Our empathy in the wake of Grenfell and the Finsbury Park attack is admirable. But we cannot allow it to obscure who the real victims areby Niamh Ní Mhaoileoin / June 19, 2017 / Leave a comment
Inevitably, London has responded to the Finsbury Park mosque attack with an uplifting Tube sign: “Tough times don’t last, tough people do. Stick together all of us.”
Now, I’m sure the staff of Finsbury Park Underground station had the best of intentions when they chose this as their quote of the day.They, and those who shared it online, were invoking a comforting image of a resilient, united London that stands tall despite being buffeted by tragedy. Because, as the Met’s deputy assistant commissioner put it, this was in a sense “an attack on London and on all Londoners.”

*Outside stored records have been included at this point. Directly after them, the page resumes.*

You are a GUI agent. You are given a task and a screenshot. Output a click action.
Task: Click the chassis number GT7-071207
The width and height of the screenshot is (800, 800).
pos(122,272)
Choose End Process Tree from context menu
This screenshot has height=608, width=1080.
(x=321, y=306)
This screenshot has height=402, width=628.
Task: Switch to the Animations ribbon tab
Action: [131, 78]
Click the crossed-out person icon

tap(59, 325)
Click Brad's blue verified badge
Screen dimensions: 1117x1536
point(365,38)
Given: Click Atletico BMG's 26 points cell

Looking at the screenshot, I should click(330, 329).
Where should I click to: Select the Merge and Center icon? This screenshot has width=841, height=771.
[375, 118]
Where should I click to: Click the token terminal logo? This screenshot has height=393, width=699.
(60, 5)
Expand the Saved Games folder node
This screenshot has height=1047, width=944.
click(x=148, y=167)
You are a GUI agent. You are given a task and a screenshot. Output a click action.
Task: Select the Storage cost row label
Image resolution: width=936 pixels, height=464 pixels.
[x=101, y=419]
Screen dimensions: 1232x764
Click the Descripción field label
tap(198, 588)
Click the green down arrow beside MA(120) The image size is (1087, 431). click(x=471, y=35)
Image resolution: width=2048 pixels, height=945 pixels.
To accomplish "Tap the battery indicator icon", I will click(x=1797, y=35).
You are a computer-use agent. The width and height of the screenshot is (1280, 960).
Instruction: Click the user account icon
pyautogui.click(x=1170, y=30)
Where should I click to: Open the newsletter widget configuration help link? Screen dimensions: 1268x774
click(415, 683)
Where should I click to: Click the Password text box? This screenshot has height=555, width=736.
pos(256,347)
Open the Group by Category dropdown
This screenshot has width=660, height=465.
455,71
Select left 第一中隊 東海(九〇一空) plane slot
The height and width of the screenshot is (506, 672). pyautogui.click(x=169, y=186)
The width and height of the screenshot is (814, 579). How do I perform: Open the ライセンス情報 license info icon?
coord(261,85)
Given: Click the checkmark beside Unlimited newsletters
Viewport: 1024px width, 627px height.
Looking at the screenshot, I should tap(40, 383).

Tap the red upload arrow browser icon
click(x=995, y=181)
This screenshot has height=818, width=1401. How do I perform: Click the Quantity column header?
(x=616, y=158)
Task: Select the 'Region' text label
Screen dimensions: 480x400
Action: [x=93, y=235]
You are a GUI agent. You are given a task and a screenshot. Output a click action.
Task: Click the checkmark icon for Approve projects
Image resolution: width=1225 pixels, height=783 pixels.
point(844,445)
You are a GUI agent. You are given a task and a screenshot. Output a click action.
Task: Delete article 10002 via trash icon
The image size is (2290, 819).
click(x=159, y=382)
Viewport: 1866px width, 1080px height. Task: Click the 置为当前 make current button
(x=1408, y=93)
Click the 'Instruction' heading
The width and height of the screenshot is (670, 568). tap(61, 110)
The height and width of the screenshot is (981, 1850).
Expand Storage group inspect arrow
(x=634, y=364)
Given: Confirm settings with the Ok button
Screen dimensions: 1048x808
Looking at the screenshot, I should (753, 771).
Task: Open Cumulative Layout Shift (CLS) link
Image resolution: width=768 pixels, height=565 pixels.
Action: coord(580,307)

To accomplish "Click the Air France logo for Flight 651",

But that notion of unity must be tempered by an awareness that ‘London’ has not experienced this horror—a specific group of people from a specific community have. The same is true of the Grenfell Tower fire. For all of us, proximity and non-stop media coverage take their toll and the last few weeks have been frightening and draining. But I have seen too many well off, white Londoners suggest that we’re all victims. We’re not.
The real victims are dead, or in hospitals around the capital, or in temporary accommodation, grieving the loss of loved ones and wondering if their remains will ever be recovered. In the main, they are poor people of colour whose fears have been ignored by local authorities and by government, and whose anger is now being condemned.